*Work to be completed*
Reproduce word for word, from the entries below, the line with "Select the Rectangle shape tool", the line with "Task: Open the Color options button", and every line between them, and nothing more.

*Data section*
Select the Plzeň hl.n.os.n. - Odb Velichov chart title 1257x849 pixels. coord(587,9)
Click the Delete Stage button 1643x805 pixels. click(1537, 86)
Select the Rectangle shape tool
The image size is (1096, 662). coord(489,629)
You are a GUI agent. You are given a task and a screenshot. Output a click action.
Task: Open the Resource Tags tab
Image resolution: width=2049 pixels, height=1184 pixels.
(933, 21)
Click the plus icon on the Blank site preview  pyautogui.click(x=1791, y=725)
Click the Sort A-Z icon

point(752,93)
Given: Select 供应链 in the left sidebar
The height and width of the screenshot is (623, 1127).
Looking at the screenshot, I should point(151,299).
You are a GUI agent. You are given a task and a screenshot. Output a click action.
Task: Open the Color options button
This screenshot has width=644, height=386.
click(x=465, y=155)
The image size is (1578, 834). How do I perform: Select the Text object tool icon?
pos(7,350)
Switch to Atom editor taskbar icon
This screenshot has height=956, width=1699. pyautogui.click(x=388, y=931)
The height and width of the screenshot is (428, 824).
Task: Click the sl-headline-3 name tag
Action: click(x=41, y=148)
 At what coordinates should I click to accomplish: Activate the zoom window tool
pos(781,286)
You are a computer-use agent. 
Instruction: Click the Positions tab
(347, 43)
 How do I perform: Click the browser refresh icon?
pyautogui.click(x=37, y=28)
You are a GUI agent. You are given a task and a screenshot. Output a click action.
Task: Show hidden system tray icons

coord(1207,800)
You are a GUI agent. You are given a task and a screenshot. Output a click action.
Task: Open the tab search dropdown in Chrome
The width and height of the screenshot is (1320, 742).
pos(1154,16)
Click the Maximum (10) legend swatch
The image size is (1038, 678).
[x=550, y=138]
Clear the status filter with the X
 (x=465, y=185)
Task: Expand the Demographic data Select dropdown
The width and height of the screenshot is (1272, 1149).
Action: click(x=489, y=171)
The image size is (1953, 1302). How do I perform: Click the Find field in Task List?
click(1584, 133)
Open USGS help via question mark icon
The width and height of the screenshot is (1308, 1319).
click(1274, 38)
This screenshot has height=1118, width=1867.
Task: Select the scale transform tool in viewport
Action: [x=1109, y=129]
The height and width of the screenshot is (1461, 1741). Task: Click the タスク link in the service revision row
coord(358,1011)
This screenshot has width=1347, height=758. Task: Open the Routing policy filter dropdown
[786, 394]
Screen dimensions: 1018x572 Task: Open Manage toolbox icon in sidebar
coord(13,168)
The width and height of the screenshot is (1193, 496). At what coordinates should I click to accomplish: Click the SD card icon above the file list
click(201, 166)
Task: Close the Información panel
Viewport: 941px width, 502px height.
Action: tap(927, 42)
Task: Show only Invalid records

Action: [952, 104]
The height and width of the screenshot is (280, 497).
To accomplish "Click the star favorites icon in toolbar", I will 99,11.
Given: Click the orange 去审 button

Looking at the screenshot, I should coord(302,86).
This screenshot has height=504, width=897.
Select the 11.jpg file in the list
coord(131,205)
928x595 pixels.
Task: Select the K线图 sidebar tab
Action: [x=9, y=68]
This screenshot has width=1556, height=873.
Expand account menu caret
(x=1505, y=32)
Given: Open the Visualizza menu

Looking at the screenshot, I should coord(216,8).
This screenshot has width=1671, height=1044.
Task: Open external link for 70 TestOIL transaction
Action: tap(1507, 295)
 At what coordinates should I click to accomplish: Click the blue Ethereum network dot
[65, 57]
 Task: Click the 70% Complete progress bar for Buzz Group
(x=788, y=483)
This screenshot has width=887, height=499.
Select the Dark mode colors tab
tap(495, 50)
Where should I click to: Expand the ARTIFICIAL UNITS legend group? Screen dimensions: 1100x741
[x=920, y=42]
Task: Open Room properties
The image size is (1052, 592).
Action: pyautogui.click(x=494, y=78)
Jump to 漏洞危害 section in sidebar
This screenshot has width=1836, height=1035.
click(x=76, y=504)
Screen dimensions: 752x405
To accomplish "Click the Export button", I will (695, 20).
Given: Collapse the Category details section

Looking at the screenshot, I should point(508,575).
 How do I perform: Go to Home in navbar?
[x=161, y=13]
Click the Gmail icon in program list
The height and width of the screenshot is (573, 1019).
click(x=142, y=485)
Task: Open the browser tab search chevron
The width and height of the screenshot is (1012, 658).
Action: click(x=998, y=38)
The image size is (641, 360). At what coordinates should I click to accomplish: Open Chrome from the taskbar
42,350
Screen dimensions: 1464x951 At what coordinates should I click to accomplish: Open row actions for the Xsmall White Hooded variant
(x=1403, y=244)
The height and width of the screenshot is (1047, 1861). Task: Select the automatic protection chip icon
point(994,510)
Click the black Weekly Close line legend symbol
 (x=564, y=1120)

*Answer section*
Select the Rectangle shape tool
The image size is (1096, 662). coord(489,629)
You are a GUI agent. You are given a task and a screenshot. Output a click action.
Task: Open the Resource Tags tab
Image resolution: width=2049 pixels, height=1184 pixels.
(933, 21)
Click the plus icon on the Blank site preview  pyautogui.click(x=1791, y=725)
Click the Sort A-Z icon

point(752,93)
Given: Select 供应链 in the left sidebar
The height and width of the screenshot is (623, 1127).
Looking at the screenshot, I should point(151,299).
You are a GUI agent. You are given a task and a screenshot. Output a click action.
Task: Open the Color options button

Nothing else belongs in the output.